TASKS TO CARRY OUT:
1. Do these statements agree with the passage about the square in València? Answer yes or no for each, quoting the words of the passage that decide it. (a) The two white doves stand behind the Ajuntament de València. (b) The mascletà lasts five minutes. (c) The surrounding sculptures are described as intimidating.
2. Carry on the passage about the square in València, picking up after its last sentence.

EXTRACT TO READ:
--------------------------------------------------
In front of the Ajuntament de València and to the left of the Font de la Plaça de l'Ajuntament in one of València’s main city squares, stand two white doves, symbols of peace, fighting over, or carrying, what appears to be an olive branch to the skies above. Or brought down to earth? Or are the birds being held down by these multi-storied wooden structures they are bound to, caged and unable to escape? Surrounding this struggle are a series of cartoonish, pop-cultural, political and universally-reflective sculptures, slightly larger-than-life but not quite so intimidating.

All these elements are jarring, contradictory, and almost feel random. Walking through the square, are teenage girls and adult women wearing traditional regalia, a mix of centuries old dress and hair styles that could be the past and future colliding. Overhead, a booming fireworks display, here known as a “mascletà,” is pounding both the mind, ears and heart, as rhythmic explosions create an atmosphere of controlled chaos and celebratory elation. The decibel level reaches near 120, testing your ability to make a clear decision of what you’re seeing, hearing. Your heart vibrates. Your teeth ache. Your eyes shake. It’s 2pm, and the mascletà lasts 5 minutes and yet the energy lasts for hours. There's a contradiction of joy and violence that is unexpected to the senses. There is the sound, the sights, and there is this fury.
--------------------------------------------------
(Saved data entries)
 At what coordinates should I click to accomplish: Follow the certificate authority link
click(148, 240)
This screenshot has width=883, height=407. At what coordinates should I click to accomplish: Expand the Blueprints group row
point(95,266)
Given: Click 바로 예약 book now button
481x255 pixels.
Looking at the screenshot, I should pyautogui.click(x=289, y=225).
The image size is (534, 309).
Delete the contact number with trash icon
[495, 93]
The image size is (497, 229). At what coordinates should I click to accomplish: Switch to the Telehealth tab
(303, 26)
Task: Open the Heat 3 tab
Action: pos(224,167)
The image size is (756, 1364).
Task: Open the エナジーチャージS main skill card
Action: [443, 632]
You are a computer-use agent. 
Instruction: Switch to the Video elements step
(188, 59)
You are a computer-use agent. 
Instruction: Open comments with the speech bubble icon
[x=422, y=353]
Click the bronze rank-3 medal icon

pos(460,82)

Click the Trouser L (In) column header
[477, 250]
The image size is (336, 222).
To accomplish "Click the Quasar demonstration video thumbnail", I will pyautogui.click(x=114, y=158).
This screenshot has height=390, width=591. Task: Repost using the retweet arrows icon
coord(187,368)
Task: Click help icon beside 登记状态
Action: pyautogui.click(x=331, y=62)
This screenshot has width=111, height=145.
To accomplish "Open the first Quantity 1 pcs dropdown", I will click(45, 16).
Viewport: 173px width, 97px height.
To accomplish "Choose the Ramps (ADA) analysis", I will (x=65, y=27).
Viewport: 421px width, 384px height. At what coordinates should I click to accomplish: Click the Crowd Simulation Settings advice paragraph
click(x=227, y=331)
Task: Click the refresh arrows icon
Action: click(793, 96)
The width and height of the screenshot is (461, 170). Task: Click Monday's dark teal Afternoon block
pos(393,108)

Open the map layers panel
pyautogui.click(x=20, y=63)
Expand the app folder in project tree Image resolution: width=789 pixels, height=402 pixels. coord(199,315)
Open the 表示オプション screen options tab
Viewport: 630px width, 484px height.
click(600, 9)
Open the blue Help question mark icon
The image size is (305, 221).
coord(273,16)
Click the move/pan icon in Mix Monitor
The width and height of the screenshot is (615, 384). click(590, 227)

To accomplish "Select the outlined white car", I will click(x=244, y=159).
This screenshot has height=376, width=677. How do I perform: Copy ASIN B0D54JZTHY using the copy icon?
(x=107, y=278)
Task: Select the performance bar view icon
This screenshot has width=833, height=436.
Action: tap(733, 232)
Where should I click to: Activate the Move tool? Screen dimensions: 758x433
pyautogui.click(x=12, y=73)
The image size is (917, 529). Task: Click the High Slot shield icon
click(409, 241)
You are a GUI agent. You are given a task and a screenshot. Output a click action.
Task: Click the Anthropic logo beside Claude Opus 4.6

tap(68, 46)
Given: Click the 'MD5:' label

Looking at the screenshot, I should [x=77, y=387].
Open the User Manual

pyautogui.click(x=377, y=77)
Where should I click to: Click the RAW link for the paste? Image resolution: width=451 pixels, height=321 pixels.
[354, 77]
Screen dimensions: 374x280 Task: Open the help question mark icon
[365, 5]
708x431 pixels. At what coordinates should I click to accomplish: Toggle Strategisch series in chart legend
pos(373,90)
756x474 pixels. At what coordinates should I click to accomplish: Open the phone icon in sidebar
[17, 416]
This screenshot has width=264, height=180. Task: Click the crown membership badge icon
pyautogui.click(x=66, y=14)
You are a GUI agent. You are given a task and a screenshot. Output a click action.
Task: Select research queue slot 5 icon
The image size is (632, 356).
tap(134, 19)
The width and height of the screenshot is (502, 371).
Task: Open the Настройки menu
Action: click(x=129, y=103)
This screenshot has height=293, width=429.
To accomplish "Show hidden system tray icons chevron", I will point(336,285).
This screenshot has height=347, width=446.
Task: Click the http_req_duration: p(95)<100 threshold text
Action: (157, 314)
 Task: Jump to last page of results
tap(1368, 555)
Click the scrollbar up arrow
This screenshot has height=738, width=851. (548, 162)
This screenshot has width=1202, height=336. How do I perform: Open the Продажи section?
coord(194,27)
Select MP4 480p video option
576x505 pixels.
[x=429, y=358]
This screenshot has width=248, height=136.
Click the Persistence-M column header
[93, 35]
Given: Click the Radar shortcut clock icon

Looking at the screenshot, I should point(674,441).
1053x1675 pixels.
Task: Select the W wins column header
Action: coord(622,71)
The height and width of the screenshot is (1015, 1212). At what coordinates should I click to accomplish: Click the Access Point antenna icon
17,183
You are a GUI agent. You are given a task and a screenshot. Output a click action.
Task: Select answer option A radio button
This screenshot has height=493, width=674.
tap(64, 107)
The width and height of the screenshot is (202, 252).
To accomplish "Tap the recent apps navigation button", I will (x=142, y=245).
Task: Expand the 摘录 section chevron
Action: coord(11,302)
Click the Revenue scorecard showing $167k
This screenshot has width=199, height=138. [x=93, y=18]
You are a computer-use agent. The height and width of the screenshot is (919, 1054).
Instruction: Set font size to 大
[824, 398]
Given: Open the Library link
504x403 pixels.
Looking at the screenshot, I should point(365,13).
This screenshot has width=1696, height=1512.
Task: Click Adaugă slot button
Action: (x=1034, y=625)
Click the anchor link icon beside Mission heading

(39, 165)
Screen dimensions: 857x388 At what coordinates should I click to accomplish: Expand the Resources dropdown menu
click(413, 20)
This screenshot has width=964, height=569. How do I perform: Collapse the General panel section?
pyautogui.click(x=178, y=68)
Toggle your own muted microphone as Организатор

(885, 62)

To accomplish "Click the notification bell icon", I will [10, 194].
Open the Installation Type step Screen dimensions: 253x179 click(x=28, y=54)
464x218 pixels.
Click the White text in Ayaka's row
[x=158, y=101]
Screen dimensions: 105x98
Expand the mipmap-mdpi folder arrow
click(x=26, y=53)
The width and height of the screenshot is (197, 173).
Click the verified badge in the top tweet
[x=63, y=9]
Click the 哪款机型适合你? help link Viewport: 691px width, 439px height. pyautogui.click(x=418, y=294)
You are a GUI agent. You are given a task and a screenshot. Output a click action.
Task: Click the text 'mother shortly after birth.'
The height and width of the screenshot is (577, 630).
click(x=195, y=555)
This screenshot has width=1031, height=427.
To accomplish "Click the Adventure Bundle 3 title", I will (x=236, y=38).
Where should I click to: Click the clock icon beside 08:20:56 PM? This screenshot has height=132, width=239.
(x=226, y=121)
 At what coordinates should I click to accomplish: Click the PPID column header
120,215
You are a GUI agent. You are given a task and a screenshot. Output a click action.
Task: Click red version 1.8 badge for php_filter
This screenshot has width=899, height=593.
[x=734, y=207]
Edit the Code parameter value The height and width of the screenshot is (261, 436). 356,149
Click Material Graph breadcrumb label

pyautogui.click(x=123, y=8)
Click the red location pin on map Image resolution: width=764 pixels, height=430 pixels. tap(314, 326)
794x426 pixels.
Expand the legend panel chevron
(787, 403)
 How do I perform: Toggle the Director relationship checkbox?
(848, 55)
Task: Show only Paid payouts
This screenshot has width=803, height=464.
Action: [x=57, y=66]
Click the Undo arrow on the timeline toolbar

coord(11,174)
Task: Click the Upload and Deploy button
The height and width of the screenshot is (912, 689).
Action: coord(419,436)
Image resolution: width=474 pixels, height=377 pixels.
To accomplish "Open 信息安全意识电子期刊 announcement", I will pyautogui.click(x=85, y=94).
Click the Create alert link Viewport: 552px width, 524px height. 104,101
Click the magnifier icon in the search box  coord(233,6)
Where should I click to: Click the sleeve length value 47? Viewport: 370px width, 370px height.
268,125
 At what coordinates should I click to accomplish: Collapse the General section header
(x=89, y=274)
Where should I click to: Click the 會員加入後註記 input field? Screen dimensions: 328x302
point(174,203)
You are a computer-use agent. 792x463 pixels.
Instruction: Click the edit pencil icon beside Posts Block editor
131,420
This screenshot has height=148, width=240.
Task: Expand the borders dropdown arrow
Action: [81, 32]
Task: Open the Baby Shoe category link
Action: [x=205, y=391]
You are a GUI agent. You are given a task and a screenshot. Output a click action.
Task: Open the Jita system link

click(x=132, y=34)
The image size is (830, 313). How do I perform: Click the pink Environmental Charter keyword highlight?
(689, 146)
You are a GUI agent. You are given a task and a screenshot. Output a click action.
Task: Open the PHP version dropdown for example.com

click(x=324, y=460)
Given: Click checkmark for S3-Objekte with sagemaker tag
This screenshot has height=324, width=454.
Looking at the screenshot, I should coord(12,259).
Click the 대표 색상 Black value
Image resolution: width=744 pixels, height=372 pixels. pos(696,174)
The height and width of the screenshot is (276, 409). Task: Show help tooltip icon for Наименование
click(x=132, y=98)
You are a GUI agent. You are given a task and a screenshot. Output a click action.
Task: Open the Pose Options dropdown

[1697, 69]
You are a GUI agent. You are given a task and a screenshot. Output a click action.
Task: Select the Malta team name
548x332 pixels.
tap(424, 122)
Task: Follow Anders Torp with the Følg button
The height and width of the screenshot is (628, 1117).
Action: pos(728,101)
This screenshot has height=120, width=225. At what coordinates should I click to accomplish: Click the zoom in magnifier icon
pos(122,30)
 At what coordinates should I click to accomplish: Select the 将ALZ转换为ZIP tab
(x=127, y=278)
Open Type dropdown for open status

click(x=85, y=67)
--------------------------------------------------
TASK-BY-TASK RESULTS:
1.
(a) No: "In front of the Ajuntament de València"
(b) Yes: "the mascletà lasts 5 minutes"
(c) No: "slightly larger-than-life but not quite so intimidating"

2.
What at first sight appear to be disparate elements, actually create one meaningful, cohesive body of work, created by Spanish artist and former Juxtapoz cover, Escif. To put it mildly, the annual Las Fallas of Valencia is idiosyncratic, irreverent and wonderfully serious. Every year from March 1—19, the city becomes this bubbling energy, with over 400 fallas built around the city, commissioned by neighborhood districts and become these towering monuments of animated commentary. And to close out the ceremony, they are all burned, a climax that represents a clearing before the start of Spring and a bit of friendly ruckus that brings hundreds of thousands of people into the city. This, too, is a dichotomy; massive fires burn around the city in what sounds and appears to be destruction and yet represent rebirth.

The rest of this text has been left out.